Metadata-Version: 2.2
Name: flashlearn
Version: 1.0.2
Summary: Never train another ML model again
Author-email: Gal Giacomelli <info@clerkly.co>
Requires-Python: >=3.8
Description-Content-Type: text/markdown
License-File: LICENSE.md
Requires-Dist: aiohappyeyeballs>=2.4.4
Requires-Dist: pillow>=11.1.0
Requires-Dist: aiohttp>=3.11.11
Requires-Dist: aiosignal>=1.3.2
Requires-Dist: annotated-types>=0.7.0
Requires-Dist: anyio>=4.8.0
Requires-Dist: attrs>=24.3.0
Requires-Dist: certifi>=2024.12.14
Requires-Dist: charset-normalizer>=3.4.1
Requires-Dist: click>=8.1.8
Requires-Dist: colorama>=0.4.6
Requires-Dist: distro>=1.9.0
Requires-Dist: filelock>=3.17.0
Requires-Dist: frozenlist>=1.5.0
Requires-Dist: fsspec>=2024.12.0
Requires-Dist: h11>=0.14.0
Requires-Dist: httpcore>=1.0.7
Requires-Dist: httpx>=0.27.2
Requires-Dist: huggingface-hub>=0.27.1
Requires-Dist: idna>=3.10
Requires-Dist: importlib_metadata>=8.6.1
Requires-Dist: Jinja2>=3.1.5
Requires-Dist: jiter>=0.8.2
Requires-Dist: joblib>=1.4.2
Requires-Dist: jsonschema>=4.23.0
Requires-Dist: jsonschema-specifications>=2024.10.1
Requires-Dist: kagglehub>=0.3.6
Requires-Dist: litellm>=1.59.3
Requires-Dist: MarkupSafe>=3.0.2
Requires-Dist: multidict>=6.1.0
Requires-Dist: openai>=1.60.0
Requires-Dist: packaging>=24.2
Requires-Dist: propcache>=0.2.1
Requires-Dist: pydantic>=2.10.5
Requires-Dist: pydantic_core>=2.27.2
Requires-Dist: python-dateutil>=2.9.0.post0
Requires-Dist: python-dotenv>=1.0.1
Requires-Dist: pytz>=2024.2
Requires-Dist: PyYAML>=6.0.2
Requires-Dist: referencing>=0.36.1
Requires-Dist: regex>=2024.11.6
Requires-Dist: requests>=2.32.3
Requires-Dist: rpds-py>=0.22.3
Requires-Dist: six>=1.17.0
Requires-Dist: sniffio>=1.3.1
Requires-Dist: threadpoolctl>=3.5.0
Requires-Dist: tiktoken>=0.8.0
Requires-Dist: tokenizers>=0.21.0
Requires-Dist: tqdm>=4.67.1
Requires-Dist: typing_extensions>=4.12.2
Requires-Dist: tzdata>=2025.1
Requires-Dist: urllib3>=2.3.0
Requires-Dist: yarl>=1.18.3
Requires-Dist: zipp>=3.21.0

# Flash Learn - Agents made simple
[![License: MIT](https://img.shields.io/badge/License-MIT-yellow.svg)](https://opensource.org/licenses/MIT)  ![Pure Python](https://img.shields.io/badge/Python-Pure-blue)  ![Test Coverage](https://img.shields.io/badge/Coverage-95%25-brightgreen) ![Code Size](https://img.shields.io/github/languages/code-size/Pravko-Solutions/FlashLearn)

FlashLearn provides a simple interface and orchestration **(up to 1000 calls/min)** for incorporating **Agent LLMs** into your typical workflows.
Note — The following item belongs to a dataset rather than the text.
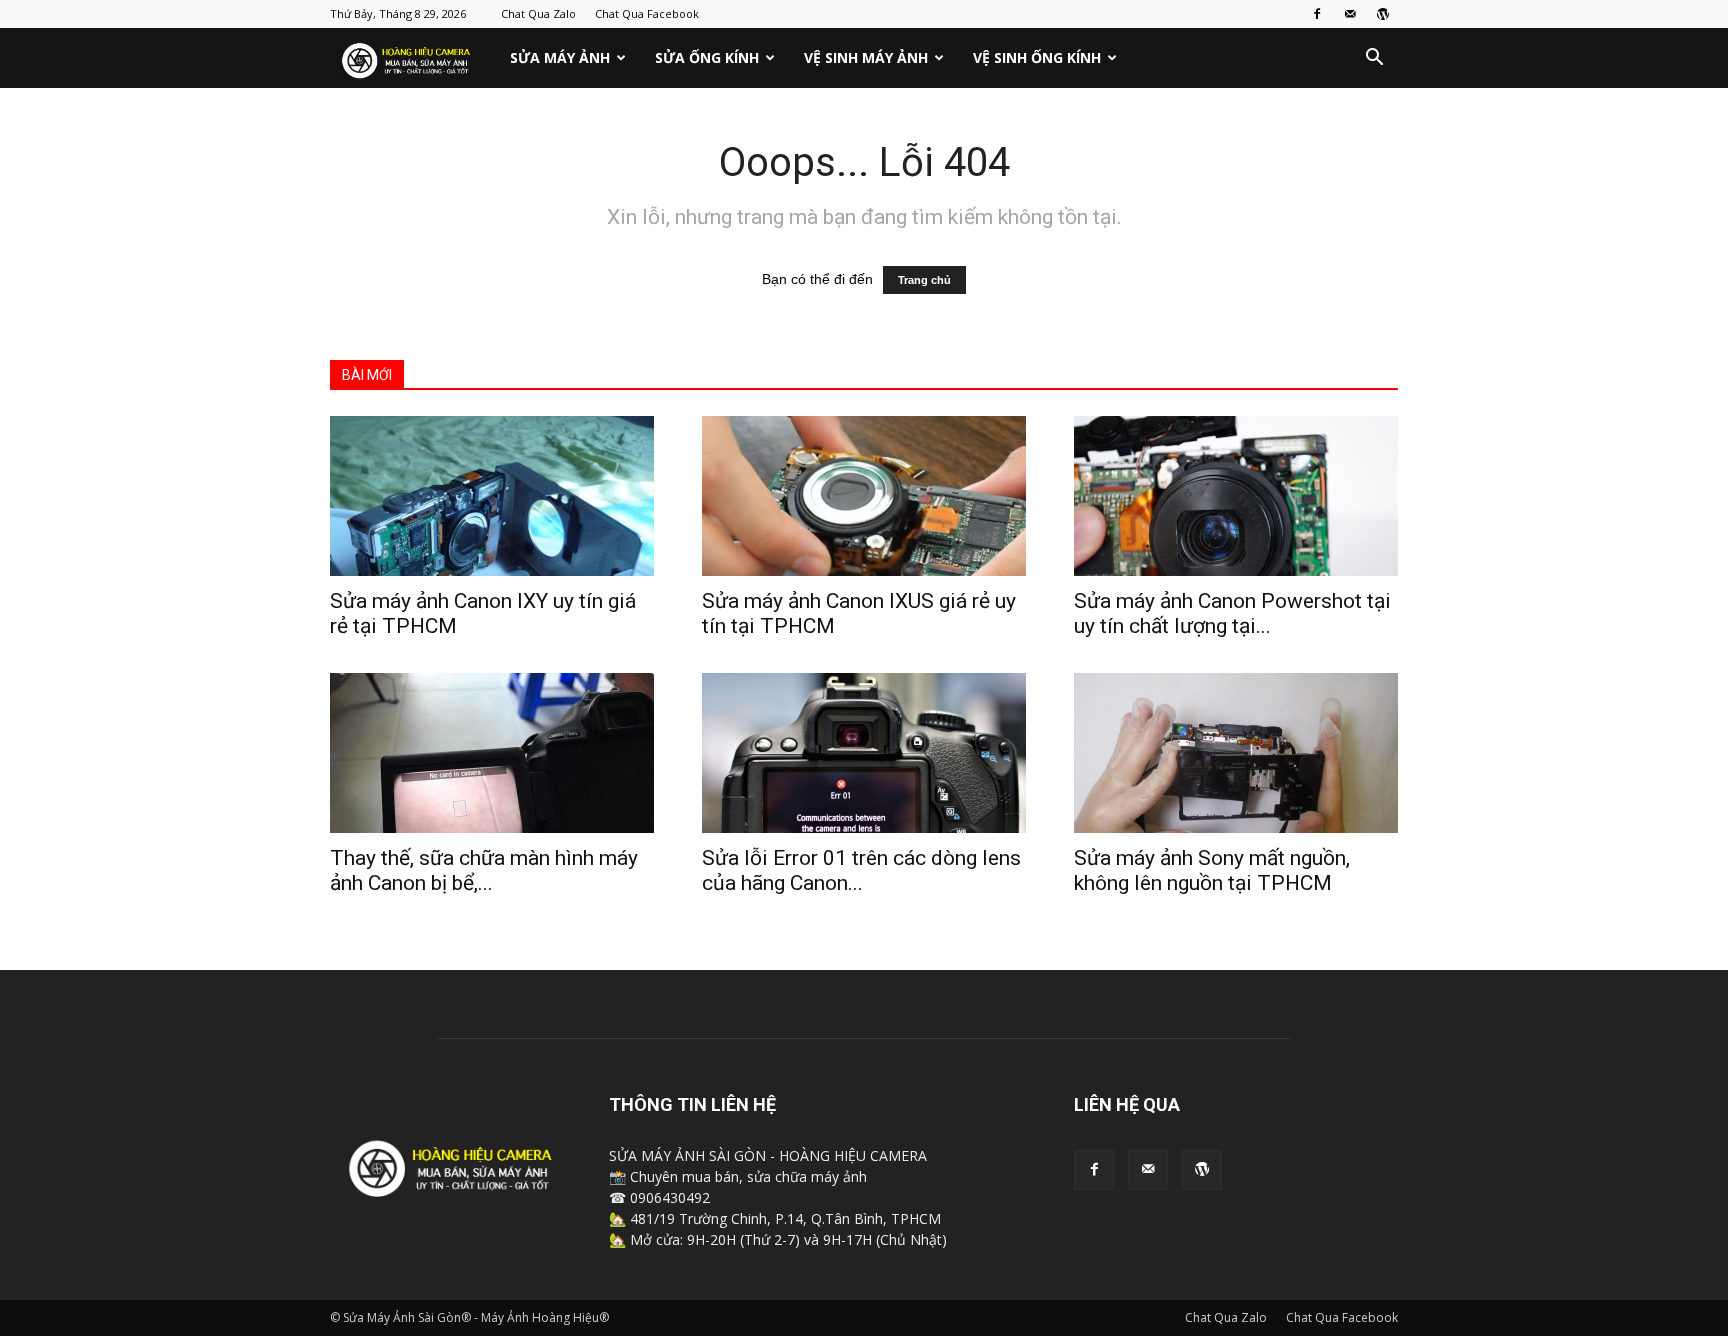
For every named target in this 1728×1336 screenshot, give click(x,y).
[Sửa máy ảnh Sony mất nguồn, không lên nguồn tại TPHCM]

Conduct data transformations, classifications, summarizations, rewriting, and custom multi-step tasks—just like you’d do with any standard ML library—harnessing the power of LLMs under the hood.

- Browser use agent for price matching [Example](/examples/browser_use_price_matching)  
- Example boiler plate uses [Example](/examples)
- Toolkits for advanced, prebuilt transformations: [click](/flashlearn/skills/toolkit)  
- Customization options: [click](/flashlearn/skills/)  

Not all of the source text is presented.